INFORMATION PROVIDED>
****
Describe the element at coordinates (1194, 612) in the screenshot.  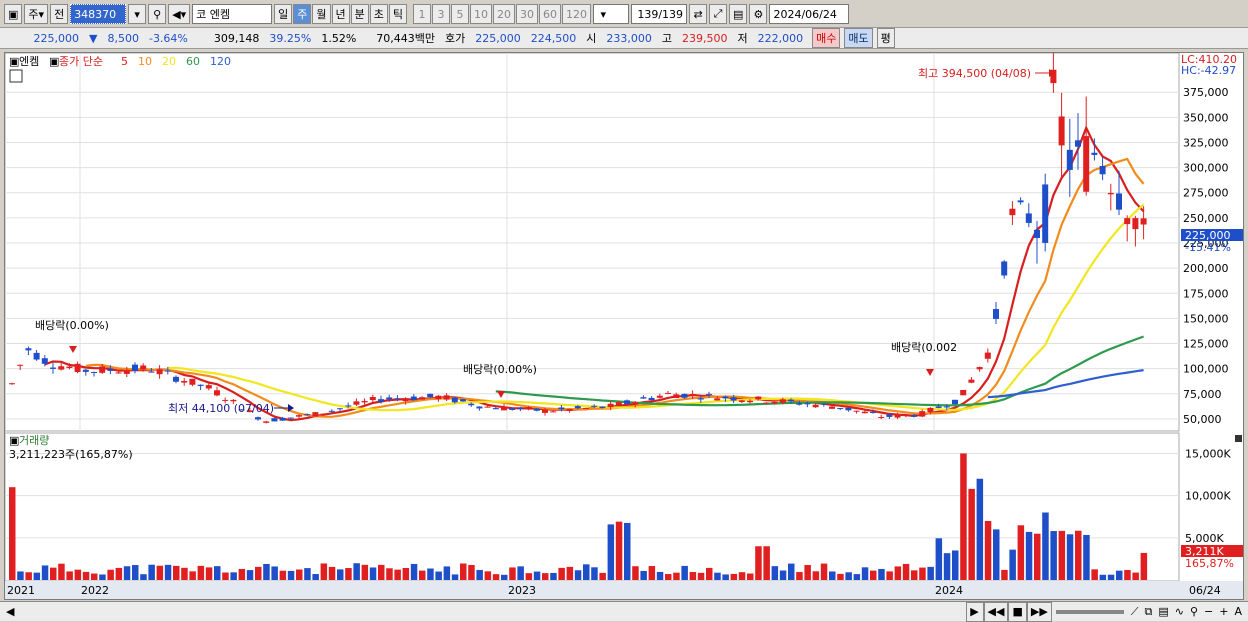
****
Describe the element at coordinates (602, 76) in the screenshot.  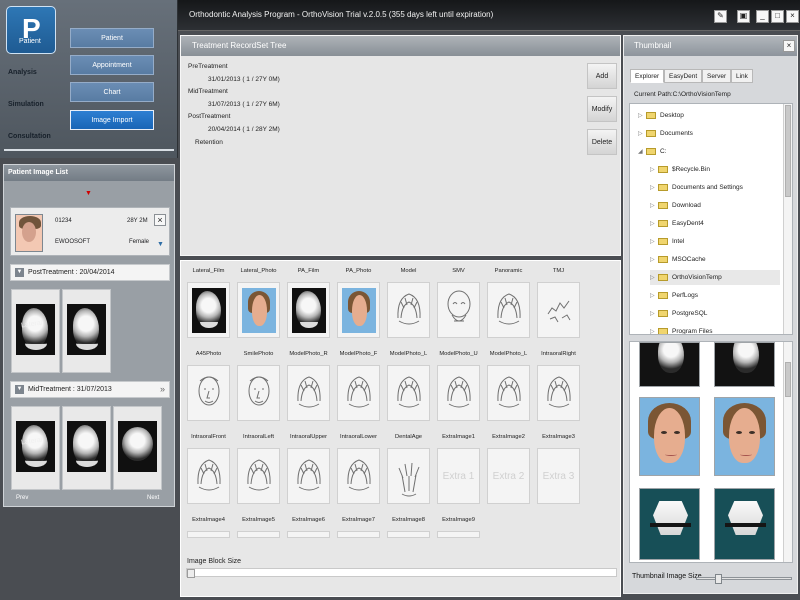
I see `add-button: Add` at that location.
****
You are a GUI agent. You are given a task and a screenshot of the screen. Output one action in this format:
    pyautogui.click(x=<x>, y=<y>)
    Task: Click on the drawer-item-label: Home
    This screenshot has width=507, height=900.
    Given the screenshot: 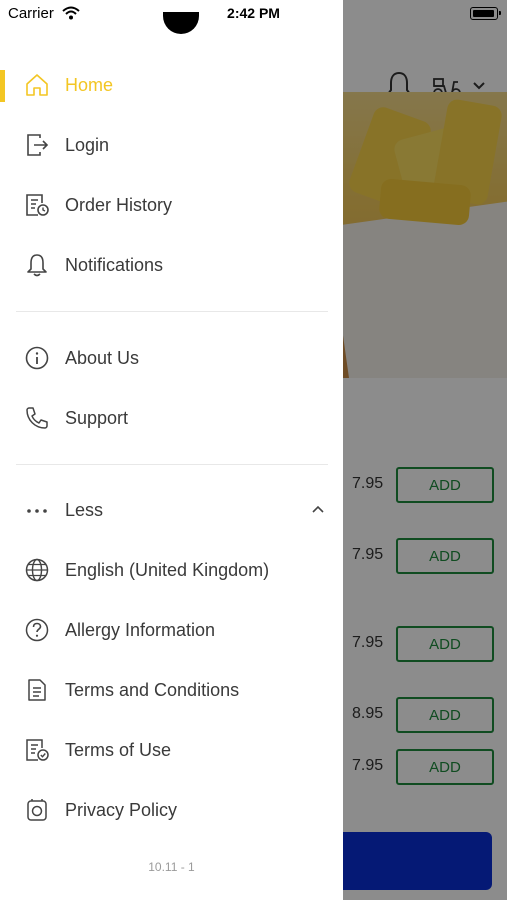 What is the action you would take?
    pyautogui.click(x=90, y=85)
****
ASSIGNMENT> Repeat the data from the line containing "Describe the element at coordinates (602, 76)" down through the line containing "at that location.", with "screenshot" renamed to "screen capture" and everything else unchanged. Leave the pictures out of your answer.

ANSWER SPACE>
Describe the element at coordinates (602, 76) in the screen capture.  
I see `add-button: Add` at that location.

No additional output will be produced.